The school district thereafter moved for summary judgment, which motion was granted by the trial court. Cupelli then initiated the present appeal.

We affirm on the able opinion of President Judge John E. Backenstoe of the Lehigh County Court of

[ 100 Pa. Commw. Page 349]

Common Pleas, published at 41 Lehigh Co. L.J. 135 (1984). That opinion makes clear that Cupelli's chief argument -- that he is precluded from remitting his tax liability in federal reserve notes by virtue of the Act of March 12, 1842, P.L. 68, § 8, 72 P.S. § 3301 -- is refuted by Commonwealth v. Venen, 288 Pa. Superior Ct. 143, 431 A.2d 329 (1981). The trial court opinion likewise adequately dealt with Cupelli's argument that, as a "sovereign individual" or "Freeman", he is not subject to taxation.

The present appeal, it must be said, "raises the ghosts of arguments past challenging the . . . tax laws." Burroughs v. Wallingford, 780 F.2d 502, 503 (5th Cir. 1986).*fn1 See, in addition to Venen, DeJong v. County of Chester, 98 Pa. Commonwealth Ct. 85, 87, 510 A.2d 902, 904 (1986) (following Venen, court reaffirms that "public liabilities incurred by private citizens are properly paid in federal reserve notes.")*fn2 Thus, we conclude that Cupelli's appeal is frivolous and remand, pursuant to Pa. R.A.P. 2744, for determination of the delay damages and attorney's fees due to the school district. Compare DeJong. And see Niles v. Trawick, 99 Pa. Commonwealth Ct. 170, 512 A.2d 808 (1986) (in rejecting recalcitrant taxpayer's argument that the federal constitution

[ 100 Pa. Commw. Page 350]

    precluded acceptance by taxing authority of "any medium other than gold, silver, or . . . notes of specie paying banks," the court remanded for imposition of counsel fees and delay damages).

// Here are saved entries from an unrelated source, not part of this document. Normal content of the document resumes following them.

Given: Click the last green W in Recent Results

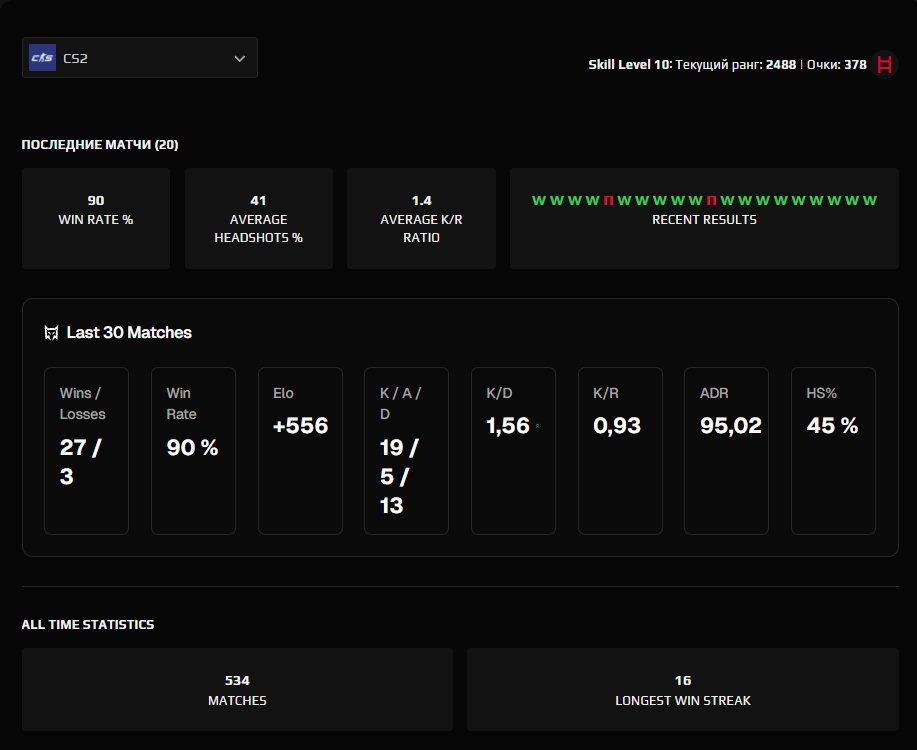Looking at the screenshot, I should 869,200.
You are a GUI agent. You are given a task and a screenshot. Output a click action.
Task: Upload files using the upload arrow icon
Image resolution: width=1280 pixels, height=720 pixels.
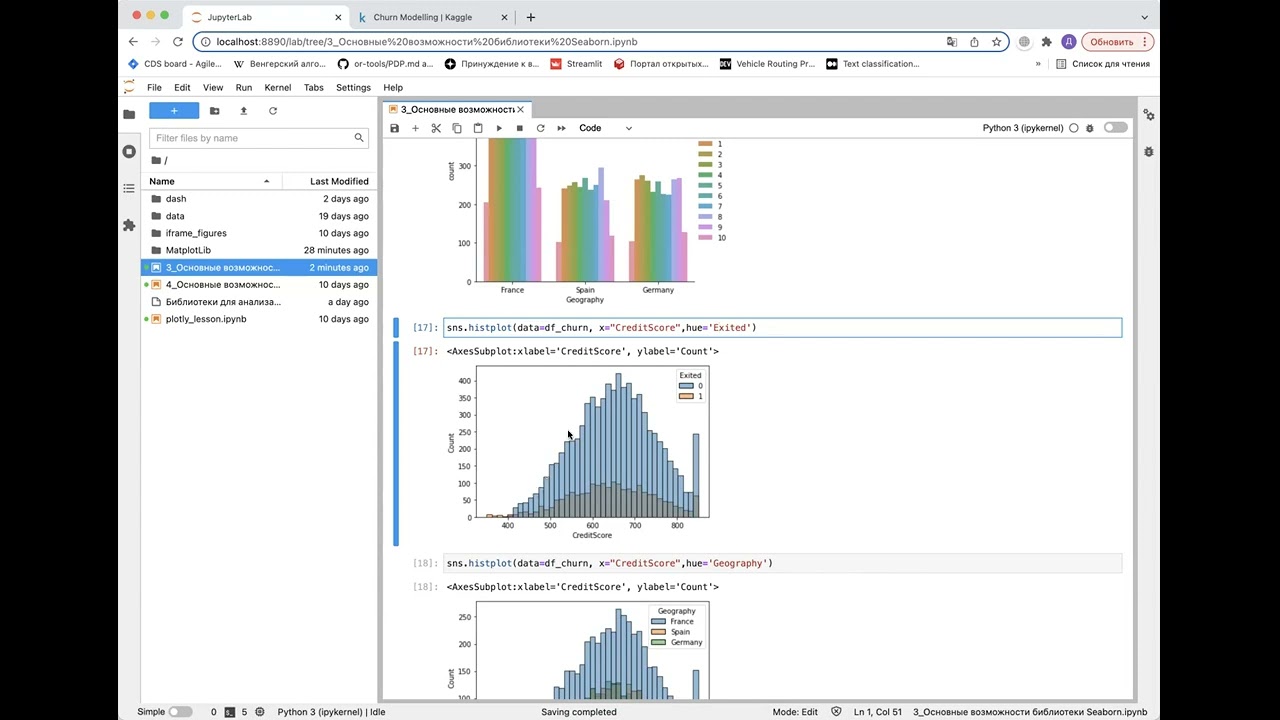[243, 111]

The order is affirmed, and the case remanded for proceedings consistent with this opinion.

Order

Now, September 5, 1986, the order of the Lehigh County Court of Common Pleas, No. 83-C-1801, dated October 18, 1984, is affirmed. It is further ordered that this matter is to be remanded to the aforesaid Court of Common Pleas for that court to award further damages as provided by Pa. R.A.P. 2744.

Disposition

Order affirmed. Case remanded for award of damages to school district.